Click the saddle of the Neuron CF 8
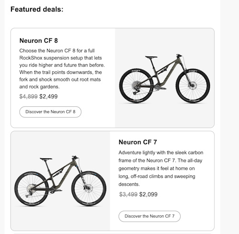 [151, 57]
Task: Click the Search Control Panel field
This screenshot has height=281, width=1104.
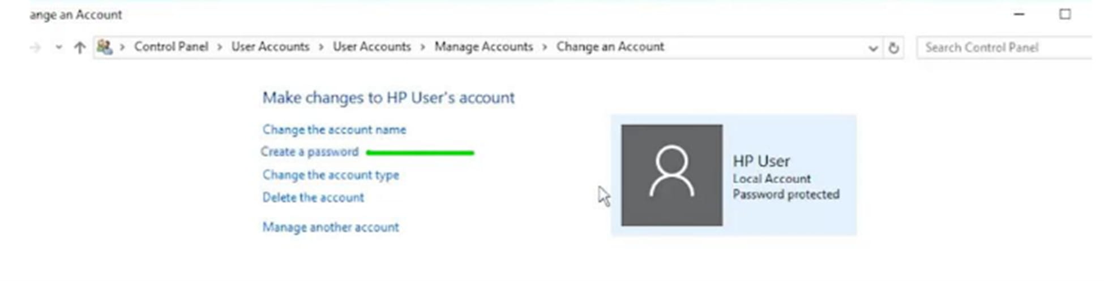Action: (x=1002, y=48)
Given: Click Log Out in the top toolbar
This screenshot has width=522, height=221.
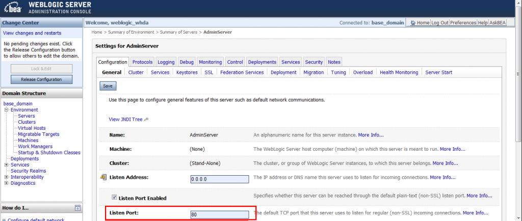Looking at the screenshot, I should 440,23.
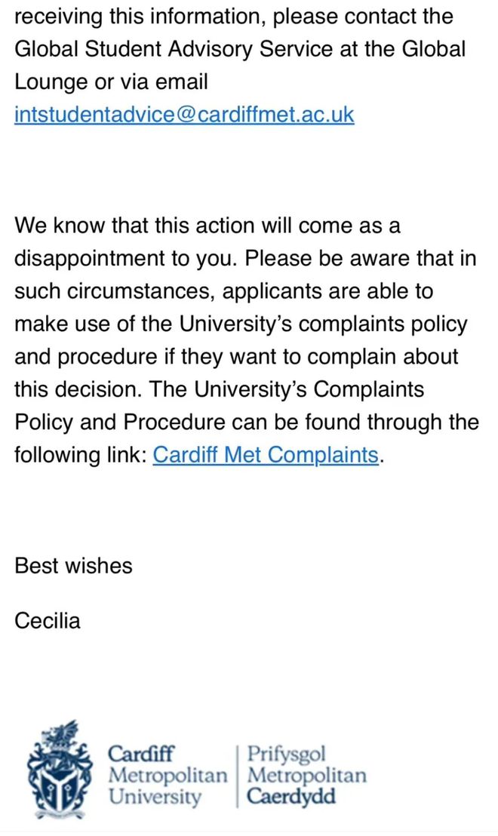Click Welsh "Metropolitan" word beside the divider

pyautogui.click(x=307, y=775)
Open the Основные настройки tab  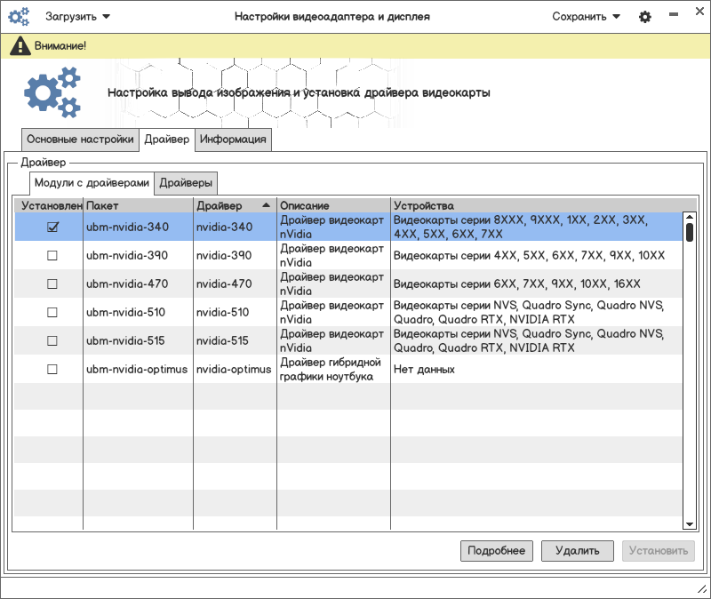point(80,140)

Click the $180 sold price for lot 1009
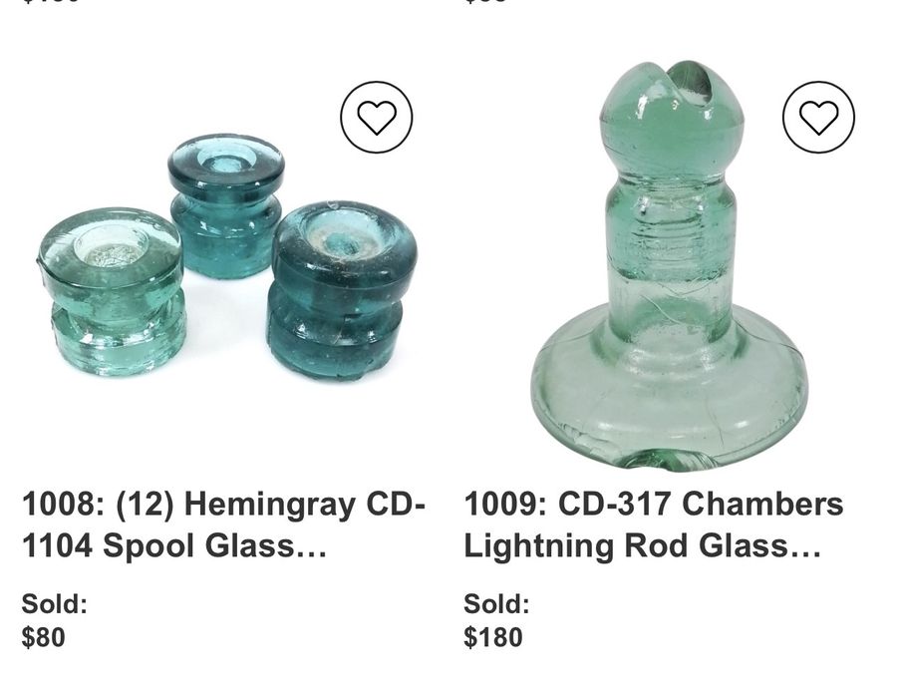493,637
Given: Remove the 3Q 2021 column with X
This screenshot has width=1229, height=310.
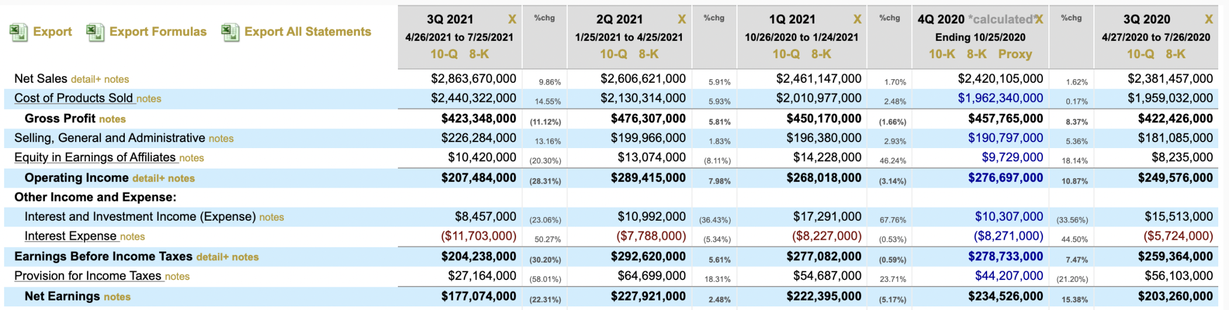Looking at the screenshot, I should 512,19.
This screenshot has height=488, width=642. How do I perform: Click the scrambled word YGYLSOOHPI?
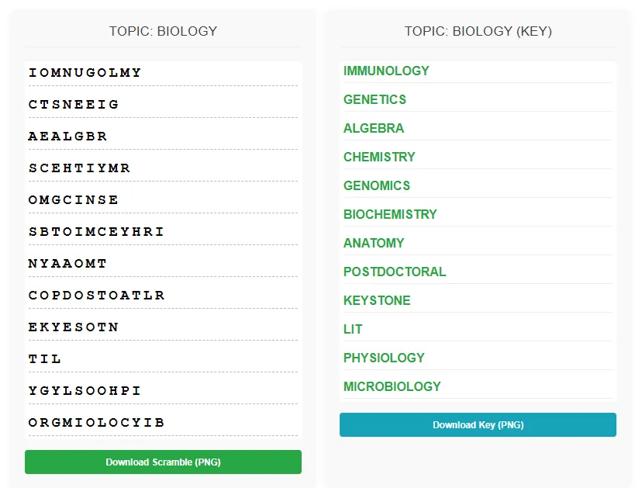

ABOUT THIS EXERCISE
After locating the line containing "Click the $180 sold price for lot 1009" in the entries above, repeat only it and each later line through the end, exactly, without any pictures.

OUTPUT OF THE TASK
Click the $180 sold price for lot 1009
493,637
Given: Remove the 3Q 2021 column with X
This screenshot has width=1229, height=310.
Looking at the screenshot, I should 512,19.
This screenshot has height=488, width=642. How do I perform: Click the scrambled word YGYLSOOHPI?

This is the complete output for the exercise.